E il castello di Monte Tauro di cui la patrizia Innocenza sarebba stata anacronisticamente la “contessa”? Le labili tracce documentali dicono che nel 1200 castrum Montis Tauri era soggetto al Comune di Rimini. Divenne poi dei Malatesti e nel 1391 viene citata una fossa granaria nella sua piazza. Nel 1430 risulta appartenere a Sigismondo, che lo perdette nel 1463; fu recuperato dal figlio Roberto nel 1469. Nel 1503 venne venduto alla Repubblica di Venezia da Pandolfaccio Malatesta insieme a quanto restava della sua signoria. Nel 1509 la Serenissima lo dovette cedere alla Santa Sede e qui finiscono le notizie.
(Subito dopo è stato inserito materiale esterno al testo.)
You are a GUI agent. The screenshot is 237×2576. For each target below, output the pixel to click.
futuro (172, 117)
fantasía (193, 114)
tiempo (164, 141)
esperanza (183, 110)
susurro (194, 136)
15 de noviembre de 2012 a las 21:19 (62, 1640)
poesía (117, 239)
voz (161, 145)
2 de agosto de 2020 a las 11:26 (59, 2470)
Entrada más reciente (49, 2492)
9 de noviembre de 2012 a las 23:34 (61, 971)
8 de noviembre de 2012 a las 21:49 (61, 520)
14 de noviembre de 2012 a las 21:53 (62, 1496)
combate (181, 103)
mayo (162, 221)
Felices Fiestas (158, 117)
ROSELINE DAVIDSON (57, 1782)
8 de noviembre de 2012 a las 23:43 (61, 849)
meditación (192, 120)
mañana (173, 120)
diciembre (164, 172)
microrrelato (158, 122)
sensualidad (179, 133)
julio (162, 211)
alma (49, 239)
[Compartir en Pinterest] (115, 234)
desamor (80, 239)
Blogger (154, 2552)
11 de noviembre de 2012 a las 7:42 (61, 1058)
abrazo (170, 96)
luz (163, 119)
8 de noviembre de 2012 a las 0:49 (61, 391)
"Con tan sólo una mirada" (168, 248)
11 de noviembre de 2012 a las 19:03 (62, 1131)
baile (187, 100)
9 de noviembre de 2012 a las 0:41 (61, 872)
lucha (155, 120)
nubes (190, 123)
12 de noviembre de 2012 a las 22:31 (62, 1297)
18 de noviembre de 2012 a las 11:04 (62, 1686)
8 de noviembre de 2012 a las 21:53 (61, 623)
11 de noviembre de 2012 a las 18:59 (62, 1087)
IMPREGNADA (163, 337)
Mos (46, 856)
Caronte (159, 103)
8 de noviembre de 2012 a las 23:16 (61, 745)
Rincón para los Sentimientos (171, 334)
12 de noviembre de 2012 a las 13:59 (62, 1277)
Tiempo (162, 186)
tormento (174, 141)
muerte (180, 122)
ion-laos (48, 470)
Pier Giorgio Pasini in “Rocche e castelli di Romagna – III” nel 1972 va a constatare che “il castello sorgeva dove si trova il casale di Monte Tauro, detto anche CASTELLO, sul poggio che sovrasta il corso del Marano; alcui fabbricati sono stati eretti sui ruderi, la maggior parte dei quali è scomparsa in seguito a lavori di sistemazione e ristrutturazione del luogo”.
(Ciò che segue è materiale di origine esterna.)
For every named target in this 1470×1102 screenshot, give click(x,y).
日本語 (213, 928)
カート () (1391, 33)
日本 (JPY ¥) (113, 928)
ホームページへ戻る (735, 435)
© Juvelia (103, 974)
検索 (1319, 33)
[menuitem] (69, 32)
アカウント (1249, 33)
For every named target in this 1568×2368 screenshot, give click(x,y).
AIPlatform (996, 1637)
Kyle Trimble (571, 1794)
Dunque il castello non si trovava sulla medesima altura della chiesa, ma più a monte e sull’altro lato della strada per Montescudo, poco prima di Cavallino. Sul pianoro, al cui centro c’è un casale agricolo abbandonato, si può riconoscere approssimativamente il perimetro della fortificazione. Di cui resta, almeno in superficie, un’unica traccia: un rudere informe semisommerso dai rovi, con murature “a sacco” dove i mattoni contengono un conglomerato di sassi di fiume; qua e là occhieggiano alcune aperture.
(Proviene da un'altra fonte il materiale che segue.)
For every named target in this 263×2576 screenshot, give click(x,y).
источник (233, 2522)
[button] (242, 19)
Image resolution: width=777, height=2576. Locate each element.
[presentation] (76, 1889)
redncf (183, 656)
L’unico rudere superstite del castello di Monte Tauro

 

 

Il 16 settembre si festeggia una S. Innocenza anche a Bologna e soprattutto Vicenza, dove si mostrano sue reliquie. Si tratterebbe però della figlia di San Severo, undicesimo vescovo di Ravenna e primo documentato storicamente; è attestato al Concilio di Serdica (342-43) – oggi Sofia, in Bulgaria. La sua agografia narra che faceva il mestiere di lanaiolo ed era sposato con Vincenza quando, assistendo alle esequie del vescovo Marcellino “una colomba gli si posa più volte sulla testa, così che tutto il popolo riconosce che è lui l’eletto di Dio” (Santi beati e Testimoni).

San Severo in un mosaico di S.Apollinare in Classe

Le reliquie di Severo, Vincenza e Innocenza furono trafugate nell’842 un monaco franco di nome Felice, prima a Magonza poi ad Erfurt, dove sono tutt’ora conservate nella maestosa Severikirche. Tuttavia a Vicenza si sostiene che il corpo di Innocenza riposa assieme a quelli dei Santi Leonzio e Carpoforo, e di Sant’Eufemia, nella cappella dei Fiocardi della chiesa della Santa Corona. E per proseguire con le coincidenze, nella città veneta si ritrovano altri culti che suonano familiari anche a Rimini e dintorni: oltre a Innocenza ed Eufemia, ci sono Vito, Fortunato, Apollonia, nonchè una Gaudenzia.